What the exercise asks:
Return only these lines: the one that contains "Toggle the VBUS series legend label" and every line after it through the end of the listing, exactly, without pictures.

(Beginning of Extracted information)

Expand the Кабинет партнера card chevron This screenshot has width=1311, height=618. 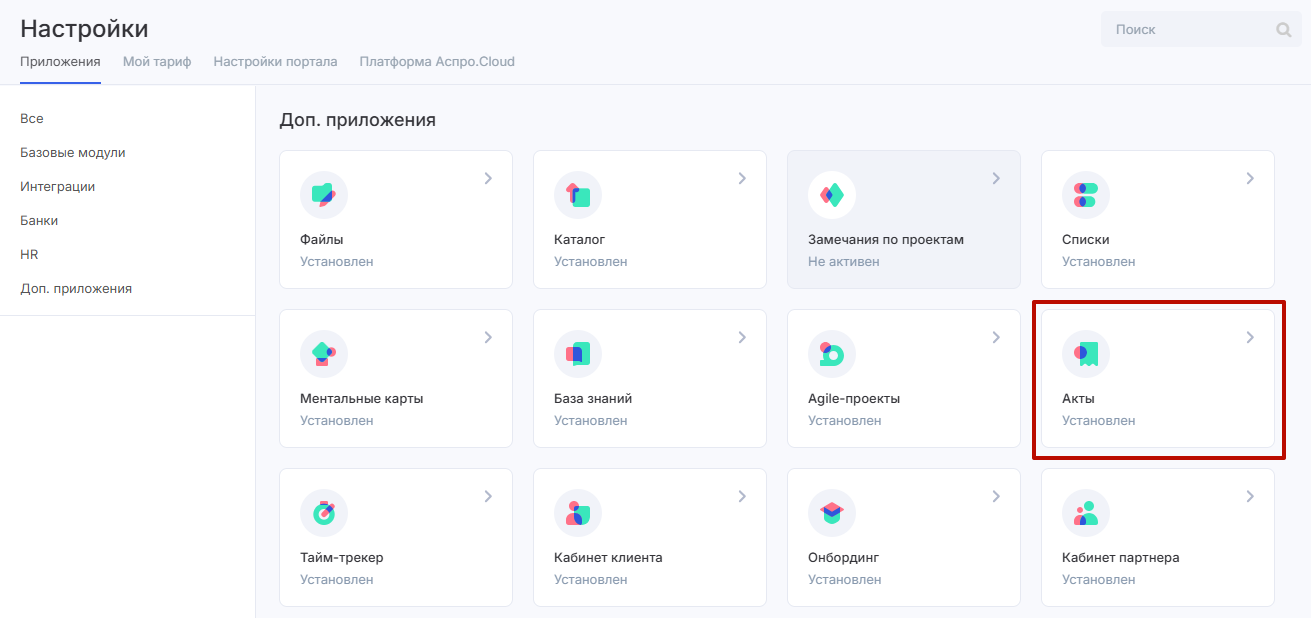(1250, 497)
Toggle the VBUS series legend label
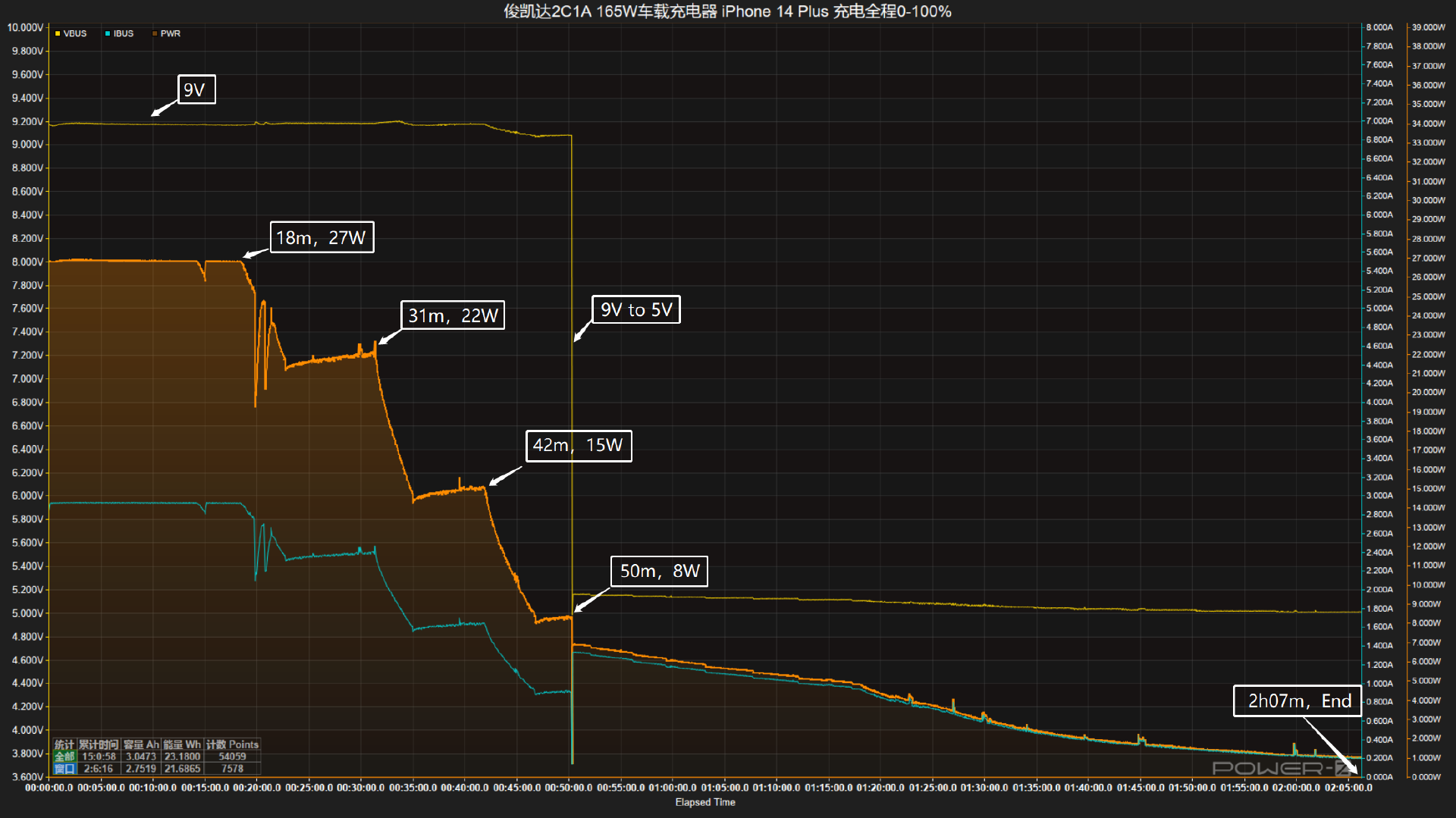The width and height of the screenshot is (1456, 818). point(75,34)
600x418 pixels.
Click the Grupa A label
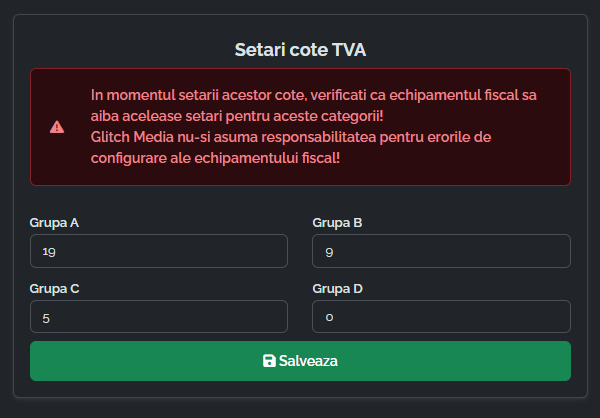pyautogui.click(x=54, y=222)
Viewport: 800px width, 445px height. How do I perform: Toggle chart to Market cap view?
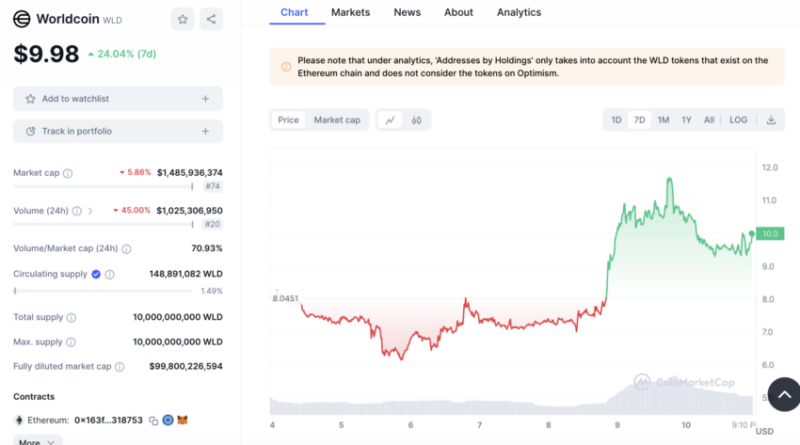337,120
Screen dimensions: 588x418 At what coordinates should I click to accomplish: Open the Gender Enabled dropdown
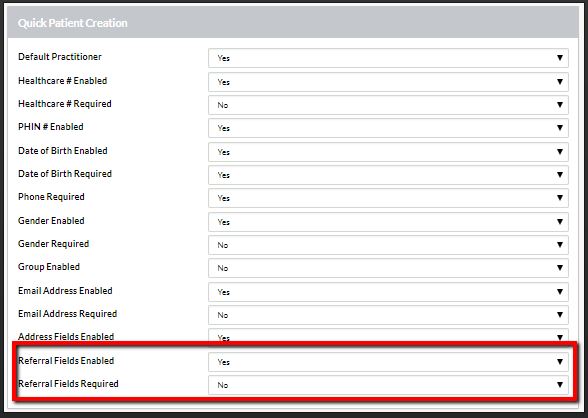coord(388,222)
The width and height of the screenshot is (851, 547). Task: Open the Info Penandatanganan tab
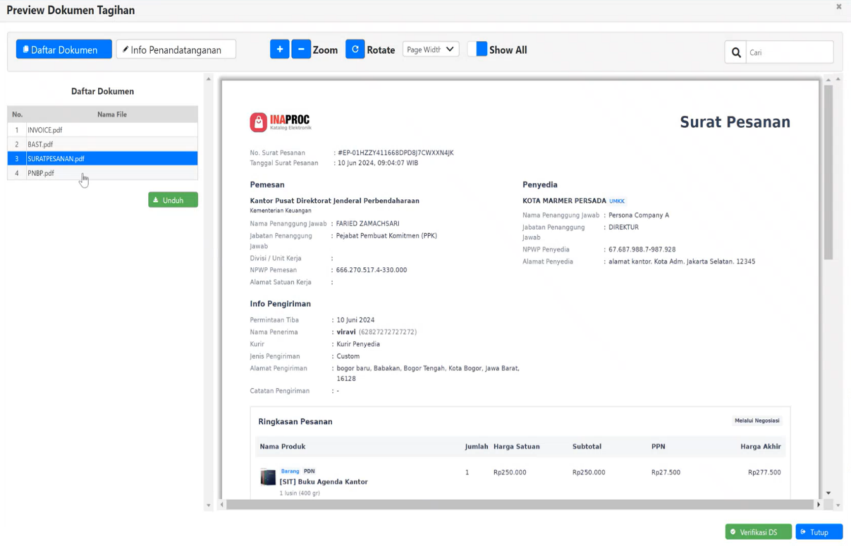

(End of Extracted information)

Written response:
Toggle the VBUS series legend label
The width and height of the screenshot is (1456, 818). point(75,34)
600x418 pixels.
Click the Grupa A label
pyautogui.click(x=54, y=222)
Viewport: 800px width, 445px height. How do I perform: Toggle chart to Market cap view?
337,120
Screen dimensions: 588x418 At what coordinates should I click to accomplish: Open the Gender Enabled dropdown
coord(388,222)
The width and height of the screenshot is (851, 547). Task: Open the Info Penandatanganan tab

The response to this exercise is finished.